Suppose $a>0$ and consider the integral $$ I(a) := \mathrm{p.v.}\int_0^\infty \frac{x}{(x^2 - a^2)( e^{x} - 1 )}\ dx $$ which is a principal value integral (there is a singularity at $x=a$).
How does one compute this?

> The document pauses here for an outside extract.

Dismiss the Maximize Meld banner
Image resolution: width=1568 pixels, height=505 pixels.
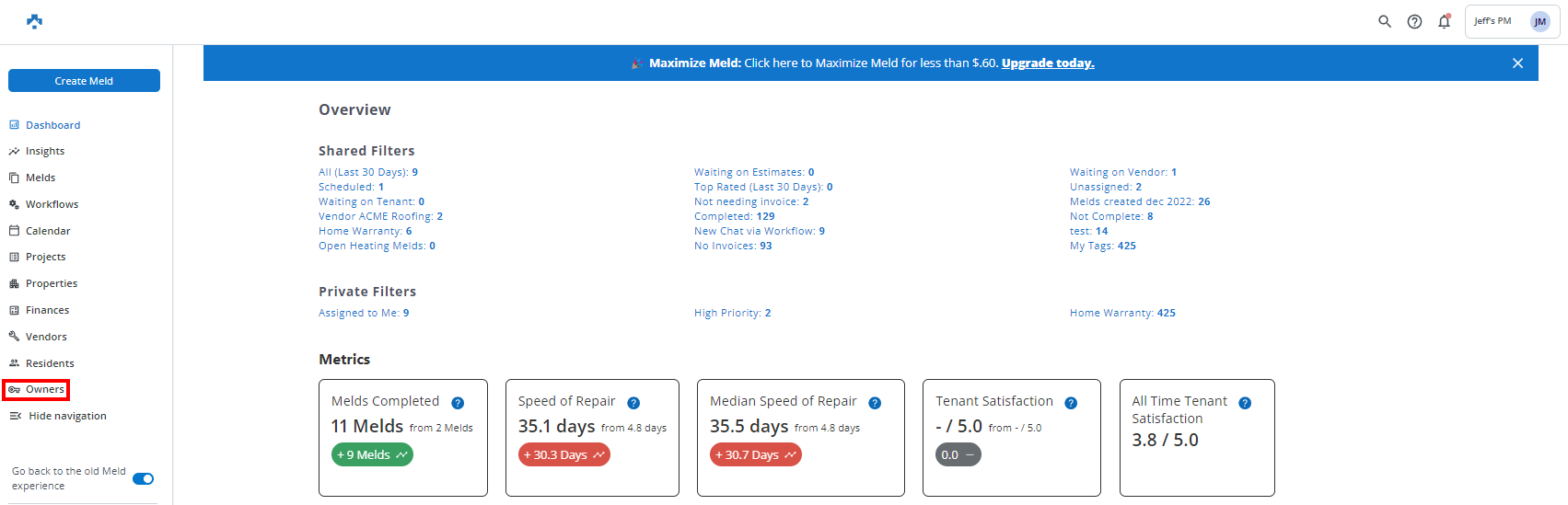1517,63
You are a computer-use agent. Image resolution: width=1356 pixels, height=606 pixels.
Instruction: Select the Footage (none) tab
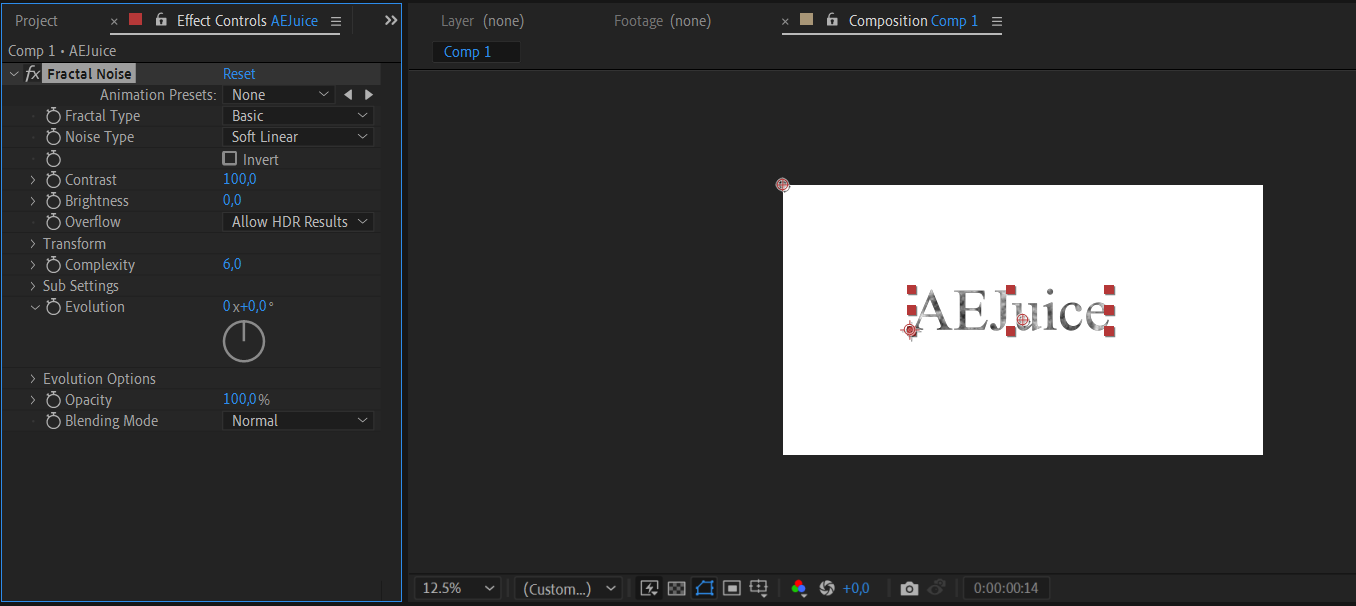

I thought about converting this to a different integral using $\int_0^\infty \cosh( a s ) e^{- s x} ds = \frac{x}{x^2- a^2}$, but this is only valid for $x>1$.
EDIT 1: Found an answer which I think is right (but my numerics don't confirm the answer, so some help would be appreciated): $$ I(a) = \frac{1}{2} \ln \left( \frac{a}{2\pi} \right) - \frac{1}{2} \mathrm{Re}\left( \psi \left( \frac{i a}{2\pi} \right) \right) $$ where $\psi$ is the polygamma-0 function. This does not match numerics from mathematica though, oddly enough. The way I derive this is to let $\epsilon > 0$ and use $$ \int_0^\infty \cos( a s) \sin( s x ) e^{- \epsilon s} ds = \frac{x (\epsilon^2 (a^2 + x^2 + \epsilon^2 ))}{( (x - a)^2 + \epsilon^2 )( (x+a)^2 + \epsilon^2 ) )} $$ which approaches $\frac{x}{x^2 - a^2}$ for $\epsilon \to 0$. $I(a)$ is now a double integral over $s$ and $x$, and the integrand falls off exponentially in every direction, so the modulus of the integrand converges. By Fubini's theorem, we can switch the order of integration. Using $\int_0^{\infty} \frac{\sin(s x)}{e^{x}-1} dx = \frac{\pi}{2} \mathrm{coth}\left( \pi s\right) - \frac{1}{2s}$ and then after that using $\int_0^\infty e^{- z y } [ s^{-1} - \mathrm{coth(s)}] = \psi( z/2 ) - \log(z/2)+1/z$ (taking the real part of that with $z= \frac{1}{\pi} ( a i + \epsilon )$, and then taking $\epsilon \to 0$) I get my answer.
EDIT 2: The $\psi$ function has an integral representation for any $z \in \mathbb{C}$ with $\mathrm{Re}[z]>0$ such that $$ \psi(z) = \log(z) - \frac{1}{2z} - 2 \int_0^\infty \frac{t \ dt}{(t^2 + z^2)(e^{2\pi t} - 1)} $$ which implies for any $w \in \mathbb{C}$ $$ \int_0^\infty \frac{x \ dx}{(x^2 + w^2)(e^{x} - 1)} = \frac{1}{2} \log\left(\frac{w}{2\pi}\right) - \frac{\pi}{2w} - \frac{1}{2} \psi\left(\frac{w}{2\pi}\right) \ . $$ Taking $w = \epsilon + i a $ for $\epsilon > 0$, and then taking the real part of each side in the limit $\epsilon \to 0^{+}$ seems to give the answer I quote above.